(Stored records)
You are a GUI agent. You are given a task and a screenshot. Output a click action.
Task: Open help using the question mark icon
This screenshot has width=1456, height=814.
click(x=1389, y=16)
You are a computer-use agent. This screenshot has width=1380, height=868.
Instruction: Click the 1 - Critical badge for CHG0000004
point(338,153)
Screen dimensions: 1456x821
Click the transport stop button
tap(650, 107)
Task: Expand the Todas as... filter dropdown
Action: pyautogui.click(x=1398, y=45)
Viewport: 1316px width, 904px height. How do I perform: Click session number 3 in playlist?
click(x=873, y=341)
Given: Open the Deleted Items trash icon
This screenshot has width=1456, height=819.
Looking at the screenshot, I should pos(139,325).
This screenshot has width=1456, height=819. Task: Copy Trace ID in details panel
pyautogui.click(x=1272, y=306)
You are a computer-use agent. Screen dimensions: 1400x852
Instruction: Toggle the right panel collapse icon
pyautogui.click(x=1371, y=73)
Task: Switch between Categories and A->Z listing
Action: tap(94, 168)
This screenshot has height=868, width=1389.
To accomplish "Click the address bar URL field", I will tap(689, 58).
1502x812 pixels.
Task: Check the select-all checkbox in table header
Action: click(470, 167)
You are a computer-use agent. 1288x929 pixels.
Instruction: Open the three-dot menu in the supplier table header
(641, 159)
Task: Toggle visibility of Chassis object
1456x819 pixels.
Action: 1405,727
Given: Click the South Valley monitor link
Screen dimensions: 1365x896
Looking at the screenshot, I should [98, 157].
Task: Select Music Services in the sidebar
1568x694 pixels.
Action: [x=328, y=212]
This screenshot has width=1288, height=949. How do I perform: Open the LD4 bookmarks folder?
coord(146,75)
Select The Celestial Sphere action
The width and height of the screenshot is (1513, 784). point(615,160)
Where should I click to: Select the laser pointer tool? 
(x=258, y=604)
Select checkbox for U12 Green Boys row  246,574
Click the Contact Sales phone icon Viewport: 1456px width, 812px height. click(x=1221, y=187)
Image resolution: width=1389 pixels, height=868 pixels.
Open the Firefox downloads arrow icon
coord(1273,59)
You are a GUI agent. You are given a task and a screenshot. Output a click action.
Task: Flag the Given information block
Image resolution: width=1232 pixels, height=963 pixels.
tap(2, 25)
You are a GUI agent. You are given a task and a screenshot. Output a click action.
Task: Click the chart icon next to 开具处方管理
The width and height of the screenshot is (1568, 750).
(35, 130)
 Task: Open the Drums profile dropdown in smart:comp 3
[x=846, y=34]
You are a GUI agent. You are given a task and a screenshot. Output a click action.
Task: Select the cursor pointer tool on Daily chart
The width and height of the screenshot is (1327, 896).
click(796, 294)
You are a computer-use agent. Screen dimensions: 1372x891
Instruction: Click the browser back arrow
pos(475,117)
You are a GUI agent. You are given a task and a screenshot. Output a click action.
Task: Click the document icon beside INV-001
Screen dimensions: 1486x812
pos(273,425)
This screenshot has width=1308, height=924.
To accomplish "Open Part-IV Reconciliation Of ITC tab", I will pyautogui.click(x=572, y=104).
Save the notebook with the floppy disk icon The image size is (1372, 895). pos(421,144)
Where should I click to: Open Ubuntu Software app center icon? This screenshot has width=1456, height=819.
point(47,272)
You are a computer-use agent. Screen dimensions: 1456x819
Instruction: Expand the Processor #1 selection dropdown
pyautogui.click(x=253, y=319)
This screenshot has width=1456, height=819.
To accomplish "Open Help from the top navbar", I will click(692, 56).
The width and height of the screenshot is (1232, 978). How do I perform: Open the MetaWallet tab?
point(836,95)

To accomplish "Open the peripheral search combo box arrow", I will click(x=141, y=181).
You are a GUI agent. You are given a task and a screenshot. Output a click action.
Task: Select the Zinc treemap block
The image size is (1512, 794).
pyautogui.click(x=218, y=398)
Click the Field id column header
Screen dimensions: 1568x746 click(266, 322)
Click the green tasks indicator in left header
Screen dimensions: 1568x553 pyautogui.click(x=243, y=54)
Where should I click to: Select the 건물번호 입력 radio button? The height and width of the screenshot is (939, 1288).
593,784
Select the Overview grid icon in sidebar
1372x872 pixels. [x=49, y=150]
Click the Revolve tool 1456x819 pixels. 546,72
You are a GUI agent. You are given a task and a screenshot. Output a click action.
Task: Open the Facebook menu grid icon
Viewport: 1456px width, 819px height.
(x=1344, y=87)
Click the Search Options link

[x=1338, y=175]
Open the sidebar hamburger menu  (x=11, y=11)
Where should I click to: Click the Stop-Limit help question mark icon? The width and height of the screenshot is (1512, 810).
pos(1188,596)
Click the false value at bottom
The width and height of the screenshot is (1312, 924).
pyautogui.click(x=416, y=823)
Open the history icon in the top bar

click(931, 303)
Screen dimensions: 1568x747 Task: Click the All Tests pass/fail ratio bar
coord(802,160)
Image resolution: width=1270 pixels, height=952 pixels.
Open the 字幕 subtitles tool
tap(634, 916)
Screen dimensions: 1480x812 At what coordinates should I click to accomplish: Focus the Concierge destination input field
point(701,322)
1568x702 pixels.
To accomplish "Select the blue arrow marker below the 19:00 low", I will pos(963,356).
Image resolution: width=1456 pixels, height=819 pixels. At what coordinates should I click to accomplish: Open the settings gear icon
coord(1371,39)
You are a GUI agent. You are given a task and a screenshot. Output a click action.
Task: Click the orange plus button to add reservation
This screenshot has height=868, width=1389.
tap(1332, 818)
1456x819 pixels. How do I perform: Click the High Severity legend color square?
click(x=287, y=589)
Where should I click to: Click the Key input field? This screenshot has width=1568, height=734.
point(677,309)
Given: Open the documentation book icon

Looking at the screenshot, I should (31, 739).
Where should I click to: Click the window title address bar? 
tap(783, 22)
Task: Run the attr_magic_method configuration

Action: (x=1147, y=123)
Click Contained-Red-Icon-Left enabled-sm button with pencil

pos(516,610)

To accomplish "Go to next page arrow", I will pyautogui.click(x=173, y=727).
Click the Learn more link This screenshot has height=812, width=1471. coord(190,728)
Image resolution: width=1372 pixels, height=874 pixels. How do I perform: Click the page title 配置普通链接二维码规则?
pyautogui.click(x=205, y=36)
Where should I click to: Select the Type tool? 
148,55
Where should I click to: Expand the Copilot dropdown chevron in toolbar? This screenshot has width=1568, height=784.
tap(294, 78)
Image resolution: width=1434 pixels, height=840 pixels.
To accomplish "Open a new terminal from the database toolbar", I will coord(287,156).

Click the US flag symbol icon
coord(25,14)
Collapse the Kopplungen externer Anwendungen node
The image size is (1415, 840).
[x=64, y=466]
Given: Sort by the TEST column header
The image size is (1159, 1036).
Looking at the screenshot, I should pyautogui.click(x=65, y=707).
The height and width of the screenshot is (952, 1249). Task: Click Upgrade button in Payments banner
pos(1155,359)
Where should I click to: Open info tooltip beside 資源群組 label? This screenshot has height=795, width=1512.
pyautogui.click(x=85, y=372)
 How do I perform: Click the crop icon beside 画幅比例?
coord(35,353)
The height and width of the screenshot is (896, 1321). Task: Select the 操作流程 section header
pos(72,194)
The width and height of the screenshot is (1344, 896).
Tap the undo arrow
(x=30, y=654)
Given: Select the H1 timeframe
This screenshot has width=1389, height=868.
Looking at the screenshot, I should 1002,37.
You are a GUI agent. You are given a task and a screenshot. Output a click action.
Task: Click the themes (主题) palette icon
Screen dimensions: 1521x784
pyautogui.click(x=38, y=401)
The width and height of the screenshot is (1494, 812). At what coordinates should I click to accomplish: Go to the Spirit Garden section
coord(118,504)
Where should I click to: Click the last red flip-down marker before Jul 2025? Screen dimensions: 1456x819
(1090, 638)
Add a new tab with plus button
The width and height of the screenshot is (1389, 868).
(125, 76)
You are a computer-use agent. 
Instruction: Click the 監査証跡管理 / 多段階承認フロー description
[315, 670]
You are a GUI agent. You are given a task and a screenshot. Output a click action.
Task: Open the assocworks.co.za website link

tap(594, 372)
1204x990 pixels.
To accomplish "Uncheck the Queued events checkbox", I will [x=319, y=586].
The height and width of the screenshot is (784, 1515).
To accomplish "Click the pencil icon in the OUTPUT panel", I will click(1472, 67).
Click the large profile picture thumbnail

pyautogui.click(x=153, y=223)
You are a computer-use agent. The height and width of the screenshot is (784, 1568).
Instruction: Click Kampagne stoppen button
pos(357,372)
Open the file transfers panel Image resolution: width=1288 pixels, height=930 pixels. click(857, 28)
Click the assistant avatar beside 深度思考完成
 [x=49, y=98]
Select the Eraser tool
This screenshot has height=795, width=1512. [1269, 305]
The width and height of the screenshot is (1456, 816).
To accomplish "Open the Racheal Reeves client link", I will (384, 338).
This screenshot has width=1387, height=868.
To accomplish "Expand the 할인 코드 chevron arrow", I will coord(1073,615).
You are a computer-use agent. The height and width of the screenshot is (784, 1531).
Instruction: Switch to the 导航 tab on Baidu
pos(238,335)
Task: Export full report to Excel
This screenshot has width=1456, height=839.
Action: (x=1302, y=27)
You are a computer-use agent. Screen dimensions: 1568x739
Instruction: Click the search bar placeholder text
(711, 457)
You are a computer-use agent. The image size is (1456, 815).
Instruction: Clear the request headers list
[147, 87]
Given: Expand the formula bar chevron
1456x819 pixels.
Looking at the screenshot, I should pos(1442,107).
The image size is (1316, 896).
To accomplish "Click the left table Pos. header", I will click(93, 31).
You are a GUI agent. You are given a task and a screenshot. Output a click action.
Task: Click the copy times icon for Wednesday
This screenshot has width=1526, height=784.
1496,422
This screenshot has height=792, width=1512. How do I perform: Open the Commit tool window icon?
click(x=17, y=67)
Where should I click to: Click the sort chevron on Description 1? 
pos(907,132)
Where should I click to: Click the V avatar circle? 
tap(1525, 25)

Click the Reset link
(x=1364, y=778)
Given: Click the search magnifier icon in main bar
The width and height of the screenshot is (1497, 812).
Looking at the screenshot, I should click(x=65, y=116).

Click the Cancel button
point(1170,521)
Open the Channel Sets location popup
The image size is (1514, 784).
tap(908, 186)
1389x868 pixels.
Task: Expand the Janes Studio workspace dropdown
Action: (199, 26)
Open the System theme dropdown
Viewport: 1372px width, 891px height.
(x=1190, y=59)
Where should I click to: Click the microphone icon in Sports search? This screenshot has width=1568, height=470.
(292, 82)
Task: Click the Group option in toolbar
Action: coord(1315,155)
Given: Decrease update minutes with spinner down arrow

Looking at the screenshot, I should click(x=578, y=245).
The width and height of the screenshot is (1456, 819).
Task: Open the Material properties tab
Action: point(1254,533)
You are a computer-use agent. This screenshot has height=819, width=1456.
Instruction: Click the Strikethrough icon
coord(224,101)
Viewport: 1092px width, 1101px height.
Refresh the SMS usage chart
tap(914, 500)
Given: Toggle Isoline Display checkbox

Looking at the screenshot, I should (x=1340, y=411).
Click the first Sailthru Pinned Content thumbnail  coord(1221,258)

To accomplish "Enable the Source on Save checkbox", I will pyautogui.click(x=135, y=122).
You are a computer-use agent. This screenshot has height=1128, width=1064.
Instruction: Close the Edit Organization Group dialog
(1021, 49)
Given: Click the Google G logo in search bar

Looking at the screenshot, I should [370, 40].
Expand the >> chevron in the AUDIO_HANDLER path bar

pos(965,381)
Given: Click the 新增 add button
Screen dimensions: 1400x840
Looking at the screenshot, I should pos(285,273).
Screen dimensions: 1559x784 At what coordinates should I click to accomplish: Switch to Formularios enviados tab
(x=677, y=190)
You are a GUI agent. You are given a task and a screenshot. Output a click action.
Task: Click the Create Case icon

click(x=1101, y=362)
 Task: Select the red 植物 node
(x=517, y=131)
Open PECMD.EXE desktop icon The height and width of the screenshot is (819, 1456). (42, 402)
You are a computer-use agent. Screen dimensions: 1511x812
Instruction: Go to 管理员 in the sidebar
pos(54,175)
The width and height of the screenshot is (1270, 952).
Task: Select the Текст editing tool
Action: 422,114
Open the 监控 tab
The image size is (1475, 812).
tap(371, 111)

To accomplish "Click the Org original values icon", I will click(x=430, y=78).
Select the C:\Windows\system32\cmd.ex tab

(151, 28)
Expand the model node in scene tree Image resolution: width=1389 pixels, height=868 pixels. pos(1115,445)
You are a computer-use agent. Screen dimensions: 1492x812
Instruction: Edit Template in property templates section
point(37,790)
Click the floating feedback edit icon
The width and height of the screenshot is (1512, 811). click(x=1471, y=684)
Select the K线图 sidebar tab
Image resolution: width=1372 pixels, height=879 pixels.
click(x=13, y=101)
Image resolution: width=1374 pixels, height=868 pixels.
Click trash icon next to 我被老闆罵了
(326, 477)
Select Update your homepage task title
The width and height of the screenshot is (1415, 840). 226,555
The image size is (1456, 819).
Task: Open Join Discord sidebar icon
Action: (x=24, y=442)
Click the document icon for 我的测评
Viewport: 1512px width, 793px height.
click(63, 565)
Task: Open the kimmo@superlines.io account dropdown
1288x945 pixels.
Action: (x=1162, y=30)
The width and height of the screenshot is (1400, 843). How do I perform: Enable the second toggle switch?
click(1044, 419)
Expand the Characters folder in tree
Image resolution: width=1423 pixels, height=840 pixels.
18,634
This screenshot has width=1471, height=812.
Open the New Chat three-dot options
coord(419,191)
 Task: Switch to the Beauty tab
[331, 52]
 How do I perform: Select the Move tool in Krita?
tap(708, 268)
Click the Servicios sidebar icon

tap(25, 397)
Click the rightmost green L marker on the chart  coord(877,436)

◆ What you are asked to do ◆
Up to and including the line with "has width=1380, height=868.", transcribe the entries above exactly, starting from their first line.

◆ Response ◆
You are a GUI agent. You are given a task and a screenshot. Output a click action.
Task: Open help using the question mark icon
This screenshot has width=1456, height=814.
click(x=1389, y=16)
You are a computer-use agent. This screenshot has width=1380, height=868.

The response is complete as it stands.